▸ **Stated exercise**:
In the discussion of savings and investment below, translate into Spanish the sentence "But the point remains, axiomatically, that money is an accounting unit."

▸ **Text provided**:
I'm probably misunderstanding the author, I know.


The equality remains true in the pure, absolute sense. The scenarios you cite are cases where it appears to be violated, but the equality works out anyway.

For starters, money is not investment or savings, it's a way of keeping account. If you create money and nothing else changes, there is implicit inflation as the money supply gets larger and chases the same supply of good and services.

That's really the point of the article: if you understand that the identity is true, you can parse where endogenous money'comes from': how is wealth being transferred (which depends both on the state of the economy and the form of endogenous money).

But the point remains, axiomatically, that money is an accounting unit. Do not confuse it with the goods and services it represents; that's a failure of abstraction and makes it impossible to really understand inflation, financial repression, and endogenous money.


> The equality remains true in the pure, absolute sense. The scenarios you cite are cases where it appears to be violated, but the equality works out anyway.

OK so if I save 5 tons of steel but I don't put it to work, it's savings but not investment, right? Or is that not how it works?

I get that all investment had to at one point have been savings (instead of consumption) but not all savings is investment is it? If I "save" those 5 tons of steel for years but then eventually end up making them into washing machines they were savings, but then they became consumption.

Maybe in these cases the steel isn't "saved" because it isn't "invested" and the only things that can be considered savings are those which are invested. OK, sure. Then what is a bunch of stuff sitting around not being consumed or invested? Is it in purgatory?


No, savings == investment because they're two sides of the same thing, like corresponding entries in two ledgers. If one entity saves (that is, produces more than they consume + invest), those 'savings' are realized elsewhere in the economy where some other entity 'spends' more than it produces. That excess spending is either consumption or investment.

Therefore, net savings == net investment, where net savings means all savings - all consumption.

To engage with your specific example: steel that sits in a warehouse is 'investment' that earns zero return; if it eventually gets thrown away it's either consumption or investment with a loss of principal. If it's turned into washing machines, it's investment that realizes a return (that return could be negative if the price of steel goes down in the interim).

Does that make sense? I'm not really the best person to explain this stuff, since I haven't studied it formally. Much of what I read assumes a working knowledge, which I've cobbled together from mpettis and others.


I'm getting '503 Service Unavailable'.

Just in case the site is down for anyone else, looks like the Google Cache version is fairly up to date (cached in the last 24 hours):

http://webcache.googleusercontent.com/search?q=cache:5w5by8r...


Like all of professor Pettis's posts, this one requires pretty deep background or a lot of reading to follow completely... But it's well worth it.

If you think you understand what's going on in China's economy, you should be sure to read Pettis exhaustively (Andy Xie is good reading, too).

▸ **Records provided**:
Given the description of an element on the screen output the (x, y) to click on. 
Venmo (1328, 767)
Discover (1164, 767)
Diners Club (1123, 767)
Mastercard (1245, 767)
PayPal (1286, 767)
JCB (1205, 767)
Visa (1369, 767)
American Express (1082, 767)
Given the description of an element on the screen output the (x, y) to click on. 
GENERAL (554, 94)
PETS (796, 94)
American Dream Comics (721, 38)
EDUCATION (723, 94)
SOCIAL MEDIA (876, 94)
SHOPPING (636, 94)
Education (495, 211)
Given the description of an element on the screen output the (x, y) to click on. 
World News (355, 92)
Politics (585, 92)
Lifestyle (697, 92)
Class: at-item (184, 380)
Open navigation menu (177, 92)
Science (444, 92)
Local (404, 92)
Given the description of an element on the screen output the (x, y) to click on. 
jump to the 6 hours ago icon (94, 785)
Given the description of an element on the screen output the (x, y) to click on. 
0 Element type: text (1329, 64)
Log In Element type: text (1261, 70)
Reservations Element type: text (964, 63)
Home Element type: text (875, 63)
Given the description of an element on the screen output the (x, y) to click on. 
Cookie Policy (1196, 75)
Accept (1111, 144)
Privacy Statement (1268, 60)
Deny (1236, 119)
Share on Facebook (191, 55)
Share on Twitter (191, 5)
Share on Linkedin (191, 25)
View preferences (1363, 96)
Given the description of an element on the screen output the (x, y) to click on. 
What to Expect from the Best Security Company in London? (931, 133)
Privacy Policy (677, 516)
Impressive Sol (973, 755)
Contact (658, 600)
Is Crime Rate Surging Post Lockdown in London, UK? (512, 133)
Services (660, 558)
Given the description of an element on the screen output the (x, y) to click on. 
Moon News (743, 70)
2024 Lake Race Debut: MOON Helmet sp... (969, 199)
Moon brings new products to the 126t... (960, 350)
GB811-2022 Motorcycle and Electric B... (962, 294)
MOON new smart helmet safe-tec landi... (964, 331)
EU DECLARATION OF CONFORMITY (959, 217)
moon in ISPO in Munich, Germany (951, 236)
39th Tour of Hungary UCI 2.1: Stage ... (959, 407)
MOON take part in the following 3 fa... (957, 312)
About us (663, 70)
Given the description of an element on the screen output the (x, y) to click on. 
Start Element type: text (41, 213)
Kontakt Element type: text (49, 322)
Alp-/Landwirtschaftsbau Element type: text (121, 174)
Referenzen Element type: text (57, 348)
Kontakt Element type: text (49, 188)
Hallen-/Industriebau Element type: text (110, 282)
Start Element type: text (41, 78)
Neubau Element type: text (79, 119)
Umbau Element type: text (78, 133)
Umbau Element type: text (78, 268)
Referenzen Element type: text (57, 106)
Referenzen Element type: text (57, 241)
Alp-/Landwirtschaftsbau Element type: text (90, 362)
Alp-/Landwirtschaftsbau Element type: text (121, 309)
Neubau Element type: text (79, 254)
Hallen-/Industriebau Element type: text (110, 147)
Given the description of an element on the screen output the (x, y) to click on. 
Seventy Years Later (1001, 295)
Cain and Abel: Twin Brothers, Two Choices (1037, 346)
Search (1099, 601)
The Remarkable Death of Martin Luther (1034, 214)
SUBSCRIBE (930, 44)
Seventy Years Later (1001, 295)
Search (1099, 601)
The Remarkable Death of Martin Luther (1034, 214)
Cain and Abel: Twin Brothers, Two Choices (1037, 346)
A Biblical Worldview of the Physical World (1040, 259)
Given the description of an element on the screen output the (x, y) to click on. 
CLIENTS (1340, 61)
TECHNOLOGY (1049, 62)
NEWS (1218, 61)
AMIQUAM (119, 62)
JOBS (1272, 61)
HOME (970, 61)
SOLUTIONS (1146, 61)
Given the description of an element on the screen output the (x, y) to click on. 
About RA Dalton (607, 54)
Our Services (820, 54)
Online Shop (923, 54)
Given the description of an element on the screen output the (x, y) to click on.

▸ **Response to the exercise**:
Pero el punto sigue en pie, axiomáticamente: el dinero es una unidad contable.